To: keith massey who wrote (1178)6/20/1999 8:35:00 PM
From: TraderAlan  Respond to of 18137
 
<I found that using the ART of visually finding support and resistance level worked better than any math indicator>

Yes indeed.

Alan



To: keith massey who wrote (1178)6/20/1999 8:51:00 PM
From: -  Respond to of 18137
 
<re: setting stops with TA> Yes, that's how I do them, too - then I often do a sanity-check with ATR... it's a useful normalized reference (as is a "dollar stop" calculation based upon position size).

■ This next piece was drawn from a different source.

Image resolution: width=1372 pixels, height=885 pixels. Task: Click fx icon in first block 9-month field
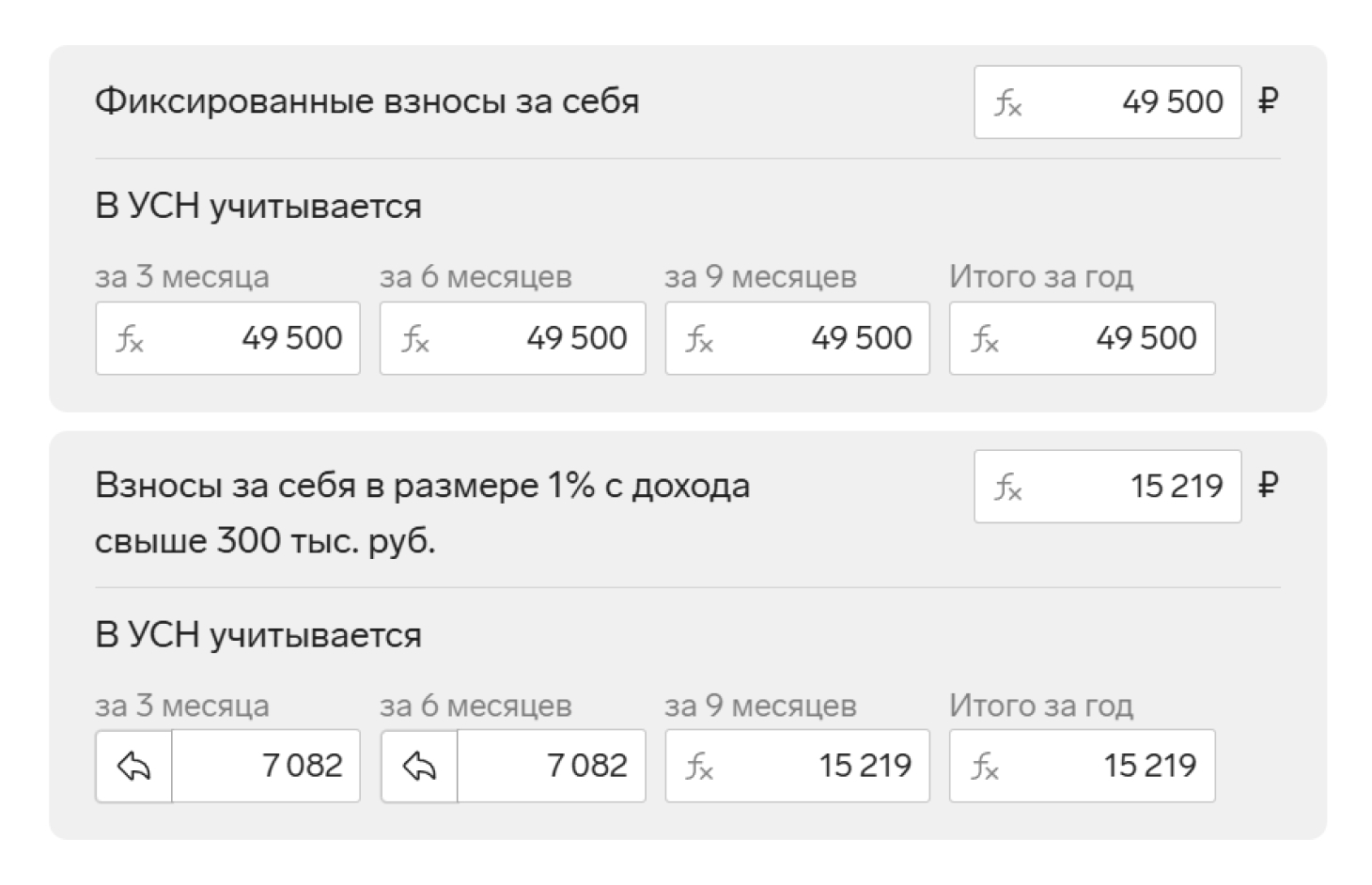699,339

Regarding all this discussion of angles... don't want to jump into that, however I would point out that a better (normalized) way of looking a how "extended" a stock is, involves looking at where it's trading with respect to it's moving average. For example, if stock X get's more than 30% ahead of it's 20-day moving average, there is a very good chance of a pullback - it's risky up there. The 50MA is too far away; my eye likes to watch stocks with respect to the 10-period SMA. Once they get in front (above) the 10 SMA on the day chart, you are definitely ripe for a pullback - sometimes, before that. It depends on the stock.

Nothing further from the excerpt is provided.